It seems that I have been analyzing hard drives for a long time; well at least ten years now. Depending on the case I have two major tools that I use. Experienced Analysts can probably guess what they are. Lately I have taken some courses using Linux software tools for Acquisition and Analysis. I like the Acquisition capabilities, but the Analysis part seems to put me off. It just isn’t as easy and all-encompassing as the Windows-based tools. The reporting seems lacking as well.

I was talking to a colleague the other day who told me that a Linux product let him boot up a suspect machine just as the user would see it without making writes to the evidence drive. That is something I need to research, because for me I was thinking the only way to do that would be a $1200.00 Shadow device. I don’t like to spend money on software or tools that I may not need or would seldom need, so I was waiting for the time to come when I would need this type of tool and then I would buy it. The same goes for cell phone forensics. I might get 2 calls a month for this service and I always refer it to someone else. Why? because the ROI isn’t worth it at that pace.

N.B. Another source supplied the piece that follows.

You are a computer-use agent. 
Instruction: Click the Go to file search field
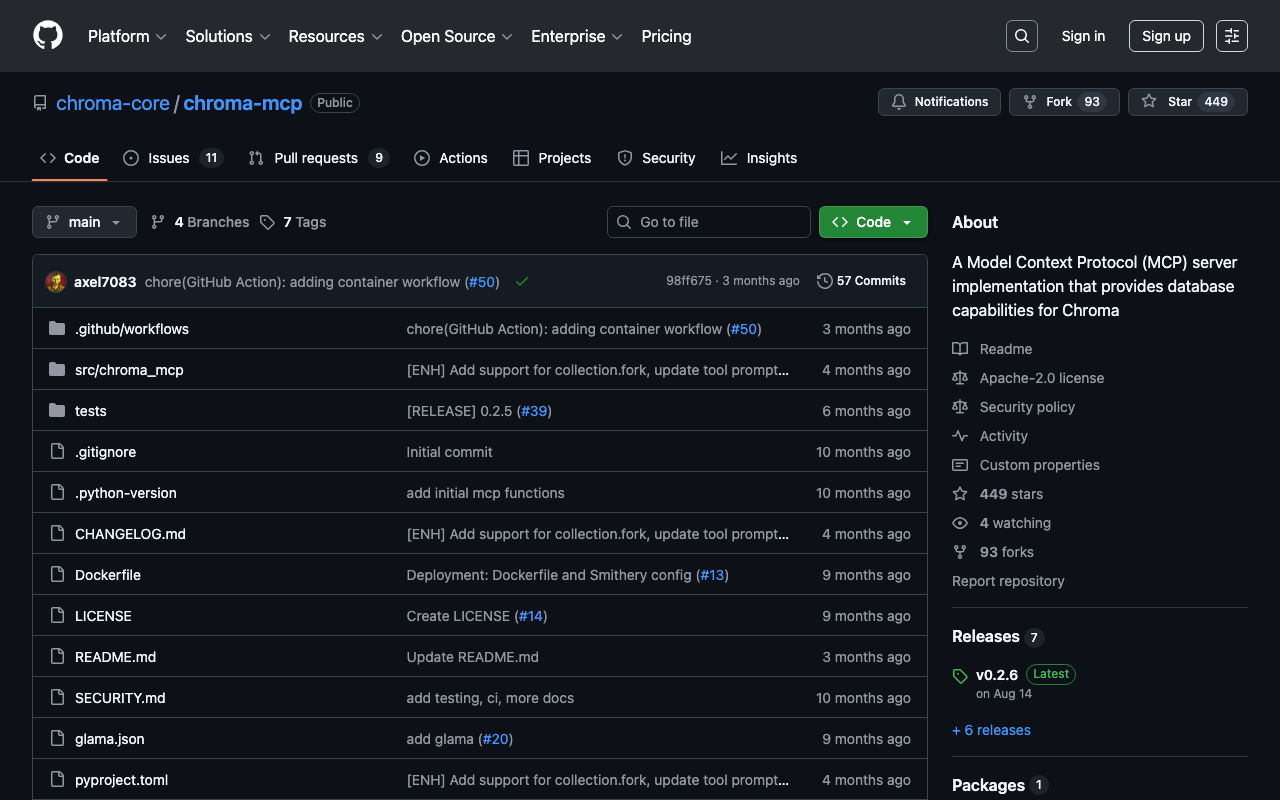coord(710,222)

Hardware, especially computer Analyst Stations, are the same story. I make my own out of off the shelf computers. Add the necessary write blockers, memory, specialty cards, bridges and such and there we go! Spending 7 or 8 thousand on a “do it all” machine just isn’t worth it to me. It’s the reliability of the forensic software and the expertise of the Analyst that in my opinion really counts. I refuse to take cases I know I can’t handle or use software, hardware or other tools that I have not thoroughly tested in my lab.

I wonder. Is the poor economy causing people to stay home and look for other ways to entertain themselves? I hope this isn’t the case, but lately, cases have been pouring in like rain through a leaky roof. All kinds of different cases. Unfortunately for my business, most of the cases are through Public Defenders (indigent defense) possibly because people can’t afford private lawyers. Any lawyers out there that can confirm this? While we’re at it, what is the consensus of the lawyers out there; would you rather have a Computer Forensic Analyst that has a good reputation but may not be close by or an Analyst that is close by geographically? Of course one choice is an Analyst that is good and close, but don’t use that choice in a response!

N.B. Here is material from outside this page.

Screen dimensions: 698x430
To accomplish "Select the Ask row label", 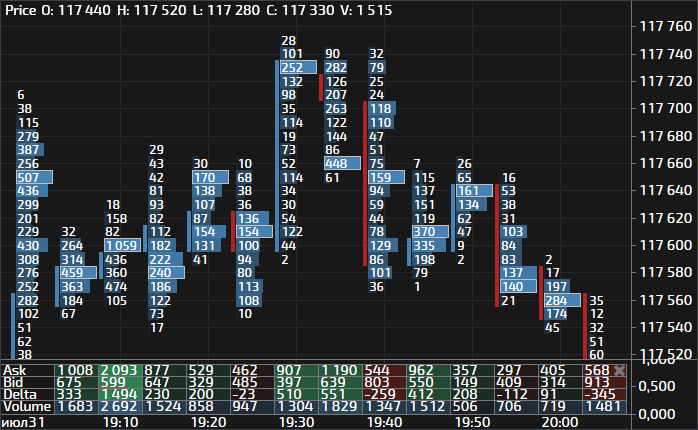I will [14, 370].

Of course I don’t mind doing Public Defender cases. I feel I am giving back to the community in a way. However, the private cases pay much better. One thing I can say is that the Private Detective Industry, and especially the Computer Forensic practice is unique. No matter what the state of the economy, business is almost always good. Hmmm…

Computer Forensic Experts can assist in Criminal, Civil Litigation and domestic cases. In all of these cases, an experienced Expert has usually seen, in general, the same type of case over and again. The Expert sees the case in a different way than the attorney as the Expert is an objective evaluator of the facts of the case, whereas the attorney is more of an advocate for his client, as it should be. When the attorney has an objective element working his case, he gets what he needs to know to plan the best course for his client. Should the client fight the charges, lawsuit, child custody decree? Or should he plea, settle or let the child custody decision stand? Is it worth the risk, time or money for the client to do what he thinks he wants to do? These are the attorney’s choices to advise his client. Because the Expert has such insight into the depth of the facts of the case that the attorney may not fully understand he/she may therefore have trouble relating it not only to the client but to the court or jury. Even though the Expert may testify, the attorney needs to know the right questions to ask and additionally, needs to know how to cross examine the opposing Expert. I have had successes from merely submitting affidavits in criminal defense cases because the opposing Expert’s conclusions were faulty. Computers are involved in so many cases now, that the trial lawyer must have access to this most important resource.

Very early this year I was engaged by a State Public Defender in a child porn case. Although the Adam Walsh Act really applies to Federal cases it is trickling down to the state level. In a motion hearing attempting to get the forensic copy of the hard drive, the DA was adamant that I not have it, citing the Federal Act. I heard that the state AG distributed a memo that anytime a motion is made to get discovery of this contraband is made, if the court allows it the DA should immediately appeal it. Well the court decided that they would give me the hard drive copy but would not protect me from prosecution under the statute, which has no exemption for possession of this type of contraband. Under these circumstances I told the Public Defender attorney that I couldn’t take the case. I had been telling the SPD for over a year that they were going to have to be the ones to fight this state problem. Finally, they appear to be doing just that. The SPD attorney I declined to assist as an expert has had the case on appeal for almost 8 months now. Don’t know how this will turn out, but now I hear that at least 2 more SPD attorneys are going down the same road…I have a load of arguments for motions on this topic.